- Born: Jamesson Danger September 2, 1995 (age 30) Haiti, Caribbean
- Occupations: Singer, Songwriter, Artist
- Known for: Haitian Kompa, Konpa Ayisyen, RnB, Zouk, Kizomba, AfroCaribbean Style
- Spouse: Blondedy Ferdinand
- Website: https://dperfect.com/

= DPerfect =

DPerfect (born Jamesson Danger) is a Haitian singer, songwriter and artist. He is known for his association with Haitian musical groups like L'As and Ekip.

== About ==
Jamesson Danger is originally from Haiti, Caribbean. He began his professional music career after being launched by the Entertainment Music label in 2012. He works in RnB, Zouk, Kizomba, and Haitian Kompa music genres.

In 2013, he performed at the Soleil d'ete festival and toured in the Dominican Republic. After the tour, he accepted an offer from musician Bendjy Cothiere to become lead singer of the band L'As.
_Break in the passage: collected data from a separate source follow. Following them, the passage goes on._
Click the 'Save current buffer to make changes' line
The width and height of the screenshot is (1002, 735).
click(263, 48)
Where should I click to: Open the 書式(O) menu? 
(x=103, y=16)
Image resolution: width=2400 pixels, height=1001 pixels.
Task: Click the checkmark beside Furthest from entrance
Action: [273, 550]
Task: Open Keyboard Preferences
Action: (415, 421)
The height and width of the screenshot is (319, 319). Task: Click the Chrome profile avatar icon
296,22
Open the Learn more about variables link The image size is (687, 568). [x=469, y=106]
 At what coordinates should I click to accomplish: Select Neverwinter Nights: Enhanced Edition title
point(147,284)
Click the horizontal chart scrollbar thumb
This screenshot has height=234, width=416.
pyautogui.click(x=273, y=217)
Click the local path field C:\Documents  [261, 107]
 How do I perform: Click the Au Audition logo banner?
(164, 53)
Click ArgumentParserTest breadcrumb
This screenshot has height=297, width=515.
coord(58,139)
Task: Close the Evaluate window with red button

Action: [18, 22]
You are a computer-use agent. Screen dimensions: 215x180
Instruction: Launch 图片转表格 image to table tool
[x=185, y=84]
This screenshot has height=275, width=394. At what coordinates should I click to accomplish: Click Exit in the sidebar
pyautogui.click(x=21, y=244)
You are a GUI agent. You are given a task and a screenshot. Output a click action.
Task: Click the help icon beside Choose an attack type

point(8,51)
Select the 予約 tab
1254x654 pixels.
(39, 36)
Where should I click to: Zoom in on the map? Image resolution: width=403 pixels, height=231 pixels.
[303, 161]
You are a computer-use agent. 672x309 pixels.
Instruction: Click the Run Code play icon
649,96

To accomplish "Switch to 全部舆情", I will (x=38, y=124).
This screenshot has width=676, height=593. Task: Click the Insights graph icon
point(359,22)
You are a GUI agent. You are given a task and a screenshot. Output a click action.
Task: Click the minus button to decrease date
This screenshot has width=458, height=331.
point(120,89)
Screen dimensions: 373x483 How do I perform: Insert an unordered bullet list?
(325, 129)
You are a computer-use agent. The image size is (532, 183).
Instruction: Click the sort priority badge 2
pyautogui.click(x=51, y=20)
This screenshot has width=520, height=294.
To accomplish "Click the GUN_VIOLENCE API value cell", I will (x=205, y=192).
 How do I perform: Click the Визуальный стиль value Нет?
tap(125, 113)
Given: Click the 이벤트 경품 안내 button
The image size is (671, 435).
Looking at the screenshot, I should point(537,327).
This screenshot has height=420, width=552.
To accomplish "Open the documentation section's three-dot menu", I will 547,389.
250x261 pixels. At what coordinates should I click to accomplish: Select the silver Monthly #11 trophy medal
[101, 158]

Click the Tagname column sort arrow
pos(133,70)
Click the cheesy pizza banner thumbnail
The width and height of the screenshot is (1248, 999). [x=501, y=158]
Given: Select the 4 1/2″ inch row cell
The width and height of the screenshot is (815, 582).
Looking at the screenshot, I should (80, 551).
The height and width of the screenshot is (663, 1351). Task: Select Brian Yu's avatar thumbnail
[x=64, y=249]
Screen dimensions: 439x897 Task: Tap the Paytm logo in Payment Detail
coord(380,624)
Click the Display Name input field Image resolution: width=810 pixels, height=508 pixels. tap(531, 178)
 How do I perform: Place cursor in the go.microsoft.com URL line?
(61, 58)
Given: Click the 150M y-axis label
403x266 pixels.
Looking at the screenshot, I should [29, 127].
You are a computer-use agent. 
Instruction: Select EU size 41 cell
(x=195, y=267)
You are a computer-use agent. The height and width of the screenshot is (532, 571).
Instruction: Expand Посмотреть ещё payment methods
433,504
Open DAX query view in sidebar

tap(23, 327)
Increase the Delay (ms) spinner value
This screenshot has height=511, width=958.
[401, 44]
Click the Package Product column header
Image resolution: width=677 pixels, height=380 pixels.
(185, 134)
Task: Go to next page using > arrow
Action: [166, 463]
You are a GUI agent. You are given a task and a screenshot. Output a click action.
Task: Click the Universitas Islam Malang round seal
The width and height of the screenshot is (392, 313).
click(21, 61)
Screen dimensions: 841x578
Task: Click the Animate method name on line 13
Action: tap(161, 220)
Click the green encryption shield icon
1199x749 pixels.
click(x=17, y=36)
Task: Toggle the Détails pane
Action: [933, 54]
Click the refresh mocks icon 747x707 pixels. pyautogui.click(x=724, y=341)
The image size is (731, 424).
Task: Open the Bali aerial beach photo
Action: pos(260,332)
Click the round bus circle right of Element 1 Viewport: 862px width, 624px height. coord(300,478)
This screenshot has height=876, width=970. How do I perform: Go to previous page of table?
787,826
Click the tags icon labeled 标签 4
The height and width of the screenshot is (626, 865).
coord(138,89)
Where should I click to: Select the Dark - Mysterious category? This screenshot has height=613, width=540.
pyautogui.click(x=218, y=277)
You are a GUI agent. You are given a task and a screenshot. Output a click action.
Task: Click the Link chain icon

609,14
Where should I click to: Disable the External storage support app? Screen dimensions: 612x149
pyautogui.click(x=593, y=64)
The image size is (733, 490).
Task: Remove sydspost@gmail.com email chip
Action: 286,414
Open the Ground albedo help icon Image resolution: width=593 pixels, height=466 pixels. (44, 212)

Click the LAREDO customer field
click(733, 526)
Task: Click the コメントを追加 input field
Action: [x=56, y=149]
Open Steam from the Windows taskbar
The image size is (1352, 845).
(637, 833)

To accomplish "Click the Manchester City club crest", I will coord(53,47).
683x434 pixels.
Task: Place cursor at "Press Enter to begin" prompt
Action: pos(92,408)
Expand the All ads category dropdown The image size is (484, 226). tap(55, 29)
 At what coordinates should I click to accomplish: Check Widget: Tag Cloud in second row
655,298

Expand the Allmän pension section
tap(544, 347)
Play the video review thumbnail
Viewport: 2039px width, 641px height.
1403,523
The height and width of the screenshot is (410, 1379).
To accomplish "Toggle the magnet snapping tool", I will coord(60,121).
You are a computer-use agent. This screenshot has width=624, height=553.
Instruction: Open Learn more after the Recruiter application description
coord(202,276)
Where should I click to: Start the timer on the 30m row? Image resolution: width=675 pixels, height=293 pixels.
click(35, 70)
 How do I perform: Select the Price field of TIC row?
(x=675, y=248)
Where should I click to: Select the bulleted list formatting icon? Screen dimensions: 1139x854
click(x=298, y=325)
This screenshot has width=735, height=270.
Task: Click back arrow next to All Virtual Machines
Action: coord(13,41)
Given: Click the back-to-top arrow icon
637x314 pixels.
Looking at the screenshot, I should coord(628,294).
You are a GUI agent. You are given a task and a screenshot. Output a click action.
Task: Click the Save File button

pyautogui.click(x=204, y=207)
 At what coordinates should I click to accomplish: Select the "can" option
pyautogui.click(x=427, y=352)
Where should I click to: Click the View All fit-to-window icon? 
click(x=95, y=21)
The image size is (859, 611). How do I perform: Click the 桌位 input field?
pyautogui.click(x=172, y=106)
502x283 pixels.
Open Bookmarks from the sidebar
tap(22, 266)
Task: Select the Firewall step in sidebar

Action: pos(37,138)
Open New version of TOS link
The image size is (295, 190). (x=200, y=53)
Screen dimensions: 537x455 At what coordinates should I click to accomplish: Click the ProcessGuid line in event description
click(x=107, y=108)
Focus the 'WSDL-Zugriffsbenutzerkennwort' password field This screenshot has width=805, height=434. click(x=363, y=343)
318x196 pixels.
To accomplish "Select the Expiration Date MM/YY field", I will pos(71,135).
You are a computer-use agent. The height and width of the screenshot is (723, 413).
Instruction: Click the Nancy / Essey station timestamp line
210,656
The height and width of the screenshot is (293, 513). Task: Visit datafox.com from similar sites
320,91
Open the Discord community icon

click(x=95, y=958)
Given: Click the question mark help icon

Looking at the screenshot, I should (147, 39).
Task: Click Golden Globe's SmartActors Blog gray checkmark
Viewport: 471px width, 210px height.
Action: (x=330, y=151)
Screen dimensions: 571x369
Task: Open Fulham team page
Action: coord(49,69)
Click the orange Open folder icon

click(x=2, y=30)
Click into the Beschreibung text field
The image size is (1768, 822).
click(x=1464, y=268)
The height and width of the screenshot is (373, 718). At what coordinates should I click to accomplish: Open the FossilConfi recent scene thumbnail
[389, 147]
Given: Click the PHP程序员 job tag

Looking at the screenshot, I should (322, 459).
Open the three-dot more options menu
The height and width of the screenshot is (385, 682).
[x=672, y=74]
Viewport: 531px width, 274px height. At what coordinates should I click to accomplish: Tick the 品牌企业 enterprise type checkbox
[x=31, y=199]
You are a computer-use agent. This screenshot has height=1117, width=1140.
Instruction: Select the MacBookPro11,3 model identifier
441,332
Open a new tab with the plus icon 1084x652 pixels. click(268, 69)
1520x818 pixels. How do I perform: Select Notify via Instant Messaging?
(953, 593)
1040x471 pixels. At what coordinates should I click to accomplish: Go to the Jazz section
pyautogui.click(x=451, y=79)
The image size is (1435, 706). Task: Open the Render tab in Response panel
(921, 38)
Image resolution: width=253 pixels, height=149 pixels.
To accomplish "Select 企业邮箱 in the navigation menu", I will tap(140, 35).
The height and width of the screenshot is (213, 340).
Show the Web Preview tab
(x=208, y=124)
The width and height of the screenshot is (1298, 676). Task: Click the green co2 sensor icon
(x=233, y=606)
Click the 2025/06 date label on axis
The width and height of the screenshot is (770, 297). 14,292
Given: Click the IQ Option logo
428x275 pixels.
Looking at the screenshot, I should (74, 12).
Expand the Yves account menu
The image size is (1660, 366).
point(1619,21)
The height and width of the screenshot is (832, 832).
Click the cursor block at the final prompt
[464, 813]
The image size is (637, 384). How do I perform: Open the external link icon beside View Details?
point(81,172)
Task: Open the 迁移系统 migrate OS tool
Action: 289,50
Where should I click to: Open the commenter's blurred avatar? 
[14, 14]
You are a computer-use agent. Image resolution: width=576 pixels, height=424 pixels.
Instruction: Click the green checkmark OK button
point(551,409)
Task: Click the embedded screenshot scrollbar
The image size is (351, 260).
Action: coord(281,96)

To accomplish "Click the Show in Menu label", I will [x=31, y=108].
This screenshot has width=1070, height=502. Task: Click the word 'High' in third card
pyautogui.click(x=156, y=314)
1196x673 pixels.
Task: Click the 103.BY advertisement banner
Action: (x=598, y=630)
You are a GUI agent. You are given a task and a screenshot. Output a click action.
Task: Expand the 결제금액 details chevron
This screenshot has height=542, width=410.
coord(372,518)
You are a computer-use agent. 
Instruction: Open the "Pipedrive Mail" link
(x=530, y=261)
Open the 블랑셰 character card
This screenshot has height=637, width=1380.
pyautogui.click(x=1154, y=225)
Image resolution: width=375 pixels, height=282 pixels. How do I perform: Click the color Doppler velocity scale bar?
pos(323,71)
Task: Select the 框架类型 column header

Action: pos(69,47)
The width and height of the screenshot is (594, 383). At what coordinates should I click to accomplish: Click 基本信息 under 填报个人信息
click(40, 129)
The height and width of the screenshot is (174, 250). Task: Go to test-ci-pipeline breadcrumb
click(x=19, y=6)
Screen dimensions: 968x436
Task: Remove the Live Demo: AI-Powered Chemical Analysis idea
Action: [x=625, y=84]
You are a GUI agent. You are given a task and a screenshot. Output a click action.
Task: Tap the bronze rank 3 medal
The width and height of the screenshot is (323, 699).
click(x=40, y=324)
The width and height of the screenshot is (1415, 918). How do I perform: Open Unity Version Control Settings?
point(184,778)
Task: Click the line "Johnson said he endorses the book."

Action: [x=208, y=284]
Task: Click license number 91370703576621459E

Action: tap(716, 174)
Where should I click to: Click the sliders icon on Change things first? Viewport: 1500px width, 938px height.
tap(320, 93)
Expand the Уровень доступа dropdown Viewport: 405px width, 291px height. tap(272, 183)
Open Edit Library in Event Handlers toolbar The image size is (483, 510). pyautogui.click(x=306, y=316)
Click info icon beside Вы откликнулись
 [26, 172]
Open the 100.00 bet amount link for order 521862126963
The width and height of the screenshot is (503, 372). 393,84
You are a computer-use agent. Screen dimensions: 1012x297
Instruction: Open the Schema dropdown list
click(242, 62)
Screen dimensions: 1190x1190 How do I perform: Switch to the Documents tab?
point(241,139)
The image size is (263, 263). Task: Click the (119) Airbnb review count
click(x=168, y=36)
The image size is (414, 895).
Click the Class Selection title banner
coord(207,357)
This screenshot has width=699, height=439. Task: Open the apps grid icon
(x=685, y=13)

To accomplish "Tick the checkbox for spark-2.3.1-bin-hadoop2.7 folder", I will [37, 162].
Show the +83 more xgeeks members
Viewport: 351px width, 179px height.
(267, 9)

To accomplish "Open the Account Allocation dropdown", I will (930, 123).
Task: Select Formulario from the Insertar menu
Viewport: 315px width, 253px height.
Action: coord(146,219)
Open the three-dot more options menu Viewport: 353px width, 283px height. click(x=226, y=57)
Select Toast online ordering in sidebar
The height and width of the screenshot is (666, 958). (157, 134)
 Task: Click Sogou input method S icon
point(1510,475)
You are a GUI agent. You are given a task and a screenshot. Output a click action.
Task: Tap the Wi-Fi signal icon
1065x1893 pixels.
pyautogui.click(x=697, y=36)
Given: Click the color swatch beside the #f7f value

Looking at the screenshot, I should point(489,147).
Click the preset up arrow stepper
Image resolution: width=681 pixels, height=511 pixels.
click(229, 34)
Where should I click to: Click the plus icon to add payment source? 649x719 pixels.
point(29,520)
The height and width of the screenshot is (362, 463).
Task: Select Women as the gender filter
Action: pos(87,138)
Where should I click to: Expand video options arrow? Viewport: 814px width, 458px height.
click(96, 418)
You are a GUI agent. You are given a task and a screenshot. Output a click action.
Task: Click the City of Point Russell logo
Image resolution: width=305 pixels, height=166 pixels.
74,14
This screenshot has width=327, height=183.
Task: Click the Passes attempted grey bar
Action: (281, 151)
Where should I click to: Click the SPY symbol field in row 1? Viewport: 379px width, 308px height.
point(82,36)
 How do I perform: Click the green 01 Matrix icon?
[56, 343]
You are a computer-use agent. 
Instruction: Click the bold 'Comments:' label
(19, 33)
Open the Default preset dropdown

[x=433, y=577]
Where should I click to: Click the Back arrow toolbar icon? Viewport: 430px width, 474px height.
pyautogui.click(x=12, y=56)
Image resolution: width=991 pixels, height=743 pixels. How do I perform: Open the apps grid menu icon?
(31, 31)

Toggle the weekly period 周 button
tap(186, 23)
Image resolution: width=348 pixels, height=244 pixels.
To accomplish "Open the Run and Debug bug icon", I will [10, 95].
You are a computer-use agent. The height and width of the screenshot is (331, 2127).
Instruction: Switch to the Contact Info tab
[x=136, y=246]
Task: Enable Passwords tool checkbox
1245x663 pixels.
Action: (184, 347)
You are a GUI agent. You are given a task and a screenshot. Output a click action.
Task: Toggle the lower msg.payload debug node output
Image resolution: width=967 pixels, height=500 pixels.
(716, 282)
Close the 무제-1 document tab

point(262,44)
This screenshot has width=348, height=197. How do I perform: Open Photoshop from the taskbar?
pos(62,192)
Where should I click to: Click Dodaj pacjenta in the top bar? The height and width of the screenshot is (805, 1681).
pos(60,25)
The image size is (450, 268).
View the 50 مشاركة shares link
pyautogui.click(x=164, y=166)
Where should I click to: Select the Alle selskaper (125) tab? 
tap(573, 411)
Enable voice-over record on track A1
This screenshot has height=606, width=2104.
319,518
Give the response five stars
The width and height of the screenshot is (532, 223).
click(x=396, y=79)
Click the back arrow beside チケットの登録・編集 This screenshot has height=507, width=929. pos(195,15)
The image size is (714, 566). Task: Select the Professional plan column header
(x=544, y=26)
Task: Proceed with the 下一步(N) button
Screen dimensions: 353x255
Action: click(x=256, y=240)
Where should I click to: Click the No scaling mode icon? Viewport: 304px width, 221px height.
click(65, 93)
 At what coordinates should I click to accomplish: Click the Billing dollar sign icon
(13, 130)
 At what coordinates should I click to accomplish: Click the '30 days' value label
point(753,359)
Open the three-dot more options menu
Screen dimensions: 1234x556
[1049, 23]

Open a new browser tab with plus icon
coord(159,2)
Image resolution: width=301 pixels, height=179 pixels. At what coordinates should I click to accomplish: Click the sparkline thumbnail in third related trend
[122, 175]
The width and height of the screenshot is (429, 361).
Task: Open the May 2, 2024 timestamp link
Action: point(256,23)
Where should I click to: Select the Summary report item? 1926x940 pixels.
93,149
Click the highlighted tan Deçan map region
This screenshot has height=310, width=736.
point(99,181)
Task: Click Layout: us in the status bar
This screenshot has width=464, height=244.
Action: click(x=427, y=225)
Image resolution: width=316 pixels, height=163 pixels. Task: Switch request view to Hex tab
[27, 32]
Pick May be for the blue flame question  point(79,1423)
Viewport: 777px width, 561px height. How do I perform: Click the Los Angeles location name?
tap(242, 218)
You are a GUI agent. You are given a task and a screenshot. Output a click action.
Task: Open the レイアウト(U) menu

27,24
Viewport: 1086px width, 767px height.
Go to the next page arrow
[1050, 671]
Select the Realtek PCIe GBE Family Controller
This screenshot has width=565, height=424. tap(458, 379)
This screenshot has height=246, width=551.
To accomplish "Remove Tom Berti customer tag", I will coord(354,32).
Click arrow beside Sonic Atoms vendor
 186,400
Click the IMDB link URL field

He later became a member of another Haitian musical group Ekip.

== Personal life ==
He is married to actress and business woman Blondedy Ferdinand. They have a daughter together.

== Discography ==

- Mpral Few (2025)
- Fiii (2025)
- Verity (2024)
- Anko (2024) - with Dena Babe
- Makiye Mize W (2024) - with Ekip
- Podyab Yo (2022) - Blondedy Ferdinand
- Back in the Game (2021) - with Ekip
- Kisal Bay (2020)
- Mpaka Diw (2020)
- Hello (2018)
- Cheri Ann Ale (2018)
- M Paka Diw (2014)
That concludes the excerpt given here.